(Material provided begins)
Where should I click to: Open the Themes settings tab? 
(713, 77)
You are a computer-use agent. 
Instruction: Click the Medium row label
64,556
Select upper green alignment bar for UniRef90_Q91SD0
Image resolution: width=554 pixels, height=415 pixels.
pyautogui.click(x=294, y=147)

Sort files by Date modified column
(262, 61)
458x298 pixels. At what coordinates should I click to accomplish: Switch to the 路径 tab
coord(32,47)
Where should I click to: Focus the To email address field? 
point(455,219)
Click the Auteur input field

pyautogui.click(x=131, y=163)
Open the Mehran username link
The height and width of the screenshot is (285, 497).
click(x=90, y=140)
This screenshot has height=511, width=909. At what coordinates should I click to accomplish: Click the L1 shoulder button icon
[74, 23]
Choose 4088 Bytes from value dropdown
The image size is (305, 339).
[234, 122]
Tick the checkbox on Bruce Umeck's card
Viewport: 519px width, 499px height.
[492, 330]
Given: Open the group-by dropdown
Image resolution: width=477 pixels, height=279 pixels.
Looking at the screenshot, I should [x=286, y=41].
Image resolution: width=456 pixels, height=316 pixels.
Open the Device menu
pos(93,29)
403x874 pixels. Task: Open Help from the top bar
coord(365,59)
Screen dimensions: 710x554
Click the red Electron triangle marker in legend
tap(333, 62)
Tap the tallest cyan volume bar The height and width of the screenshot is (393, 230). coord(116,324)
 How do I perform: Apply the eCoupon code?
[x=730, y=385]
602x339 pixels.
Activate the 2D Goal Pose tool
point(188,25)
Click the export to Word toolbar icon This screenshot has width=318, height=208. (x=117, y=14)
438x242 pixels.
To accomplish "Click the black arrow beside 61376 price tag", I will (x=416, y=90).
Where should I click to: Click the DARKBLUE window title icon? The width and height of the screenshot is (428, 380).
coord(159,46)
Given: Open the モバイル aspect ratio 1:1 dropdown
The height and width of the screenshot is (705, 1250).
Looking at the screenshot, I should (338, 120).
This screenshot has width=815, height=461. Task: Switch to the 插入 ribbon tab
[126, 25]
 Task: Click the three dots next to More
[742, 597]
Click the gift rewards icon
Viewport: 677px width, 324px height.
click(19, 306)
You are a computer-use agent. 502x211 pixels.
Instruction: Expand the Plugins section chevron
(Material provided ends)
§ Assignment
Please write out all the data above, exactly as it reads.

§ Solution to this problem
Where should I click to: Open the Themes settings tab? 
(713, 77)
You are a computer-use agent. 
Instruction: Click the Medium row label
64,556
Select upper green alignment bar for UniRef90_Q91SD0
Image resolution: width=554 pixels, height=415 pixels.
pyautogui.click(x=294, y=147)

Sort files by Date modified column
(262, 61)
458x298 pixels. At what coordinates should I click to accomplish: Switch to the 路径 tab
coord(32,47)
Where should I click to: Focus the To email address field? 
point(455,219)
Click the Auteur input field

pyautogui.click(x=131, y=163)
Open the Mehran username link
The height and width of the screenshot is (285, 497).
click(x=90, y=140)
This screenshot has height=511, width=909. At what coordinates should I click to accomplish: Click the L1 shoulder button icon
[74, 23]
Choose 4088 Bytes from value dropdown
The image size is (305, 339).
[234, 122]
Tick the checkbox on Bruce Umeck's card
Viewport: 519px width, 499px height.
[492, 330]
Given: Open the group-by dropdown
Image resolution: width=477 pixels, height=279 pixels.
Looking at the screenshot, I should [x=286, y=41].
Image resolution: width=456 pixels, height=316 pixels.
Open the Device menu
pos(93,29)
403x874 pixels. Task: Open Help from the top bar
coord(365,59)
Screen dimensions: 710x554
Click the red Electron triangle marker in legend
tap(333, 62)
Tap the tallest cyan volume bar The height and width of the screenshot is (393, 230). coord(116,324)
 How do I perform: Apply the eCoupon code?
[x=730, y=385]
602x339 pixels.
Activate the 2D Goal Pose tool
point(188,25)
Click the export to Word toolbar icon This screenshot has width=318, height=208. (x=117, y=14)
438x242 pixels.
To accomplish "Click the black arrow beside 61376 price tag", I will (x=416, y=90).
Where should I click to: Click the DARKBLUE window title icon? The width and height of the screenshot is (428, 380).
coord(159,46)
Given: Open the モバイル aspect ratio 1:1 dropdown
The height and width of the screenshot is (705, 1250).
Looking at the screenshot, I should (338, 120).
This screenshot has width=815, height=461. Task: Switch to the 插入 ribbon tab
[126, 25]
 Task: Click the three dots next to More
[742, 597]
Click the gift rewards icon
Viewport: 677px width, 324px height.
click(19, 306)
You are a computer-use agent. 502x211 pixels.
Instruction: Expand the Plugins section chevron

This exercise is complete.